Years later, I learned more about the man behind the magic of my Tuesday nights.
In my eyes, Garry Marshall was a genius. A brilliant writer and a master of comedy with the most distinctive voice. When I first started working at Disney, my first job at the theme parks was at the Backstage Studio Tour. In the preshow queue there was a video that played on continuous loop. It featured famous people talking about different things in the movie industry. One of those people was Garry Marshall. I remember closing a loop in the queue (Disney speak for lengthening or shortening the line with chainlink barriers) and stopping to watch his segment. You could hear his raspy, thick Brooklyn accent all over the pre boarding area.

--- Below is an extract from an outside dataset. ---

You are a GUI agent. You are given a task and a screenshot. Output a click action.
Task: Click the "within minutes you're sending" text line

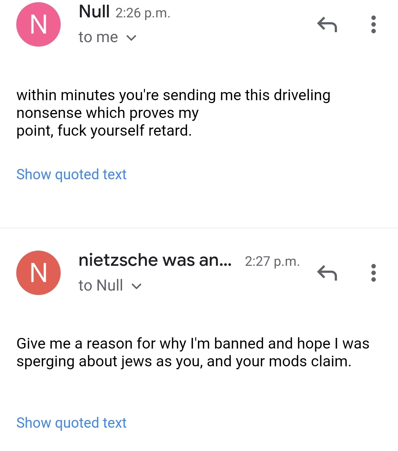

One of my favorite genres to read is memoir. I’m sort of a celebrity stalker, but I also truly enjoy learning more about the person behind the persona. Last year, I checked out Garry Marshall’s memoir – in an audio book format.

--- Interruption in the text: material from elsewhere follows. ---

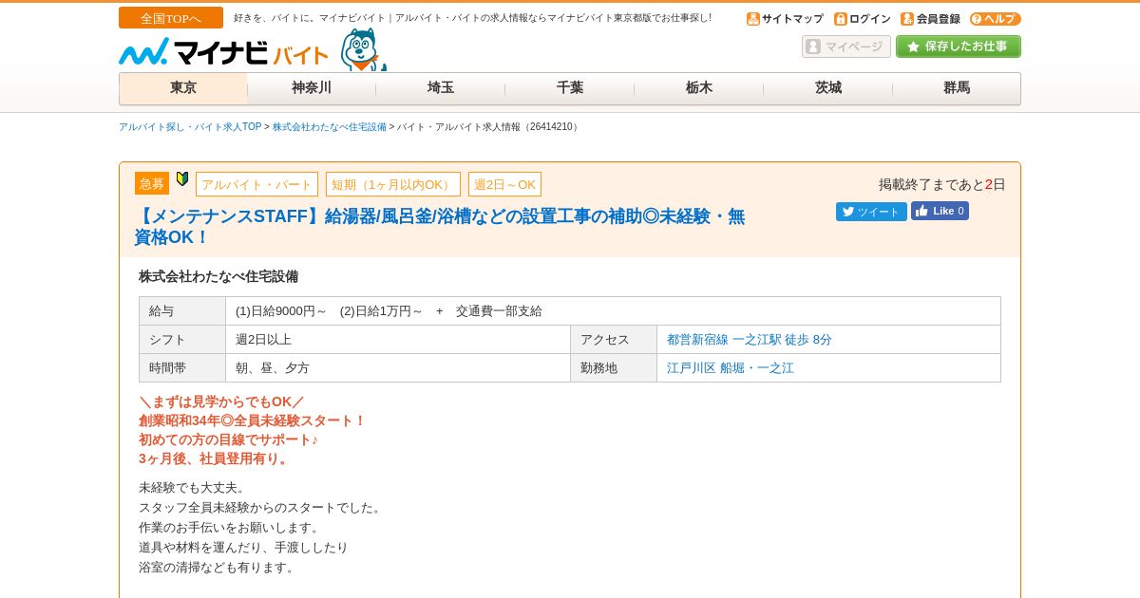This screenshot has width=1140, height=598.
Task: Open the マイページ button
Action: point(846,47)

I can’t even tell you how fantastic it was to HEAR Garry Marshall tell the story of his life. I found myself smiling as I drove my car listening to him talk about filming Happy Days, The Odd Couple and Laverne and Shirley. Or writing for Jack Parr and the Dick Van Dyke Show. Or working with a young Julia Roberts on Pretty Woman. Or how Hector Elizondo was his lucky charm in so many TV shows and movies.
It was a joyous read because he was a joyful man.
I know I’m not alone when I say many of my fond memories growing up and into adulthood are thanks to Garry Marshall. His TV shows and movies made so many people happy.
What a legacy he leaves.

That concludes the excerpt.